A Students for Life-affiliated club at a high school in the Noblesville School District in Indiana requested the school’s permission to post pro-life flyers. Not only did the school refuse the request but also derecognize the group.
According to Alliance Defending Freedom (ADF), the student group’s legal counsel, the flyers depicted students holding signs in front of the Supreme Court with the phrases “I Reject Abortion,” “Defund Planned Parenthood,” and “I Am the Pro-Life Generation.” From ADF:
School staff insisted that she post the flyers without the pictures, telling her at one point that the flyer could not be “political.” The same day an administrator told the student she couldn’t have “political” flyers, the principal derecognized the group.
ADF filed a lawsuit on the students’ behalf. In ruling against the plaintiffs, the lower court contended that they hadn’t complied with the Indiana Tort Claims Act notification requirements. The students asked the U.S. Court of Appeals for the Seventh Circuit to hear the case. ADF attorney Matt Hoffman argued in court on Tuesday.
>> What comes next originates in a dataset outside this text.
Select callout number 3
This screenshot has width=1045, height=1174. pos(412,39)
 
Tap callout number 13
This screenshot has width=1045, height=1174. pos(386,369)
“Students don’t lose their First Amendment right to free speech when they walk into a school building,” he said. “This isn’t just about a flyer; this is about a school telling a high-schooler that she can’t publicly express messages that are important to her.
Hoffman added that other student groups are allowed to express messages they believe in, but the school district punished the pro-life students for requesting to do the same.
The pro-life student club had to deal with similar problems from the outset. The student who started the club said that teachers and other faculty called her a bigot and other names on social media for wanting to start the club.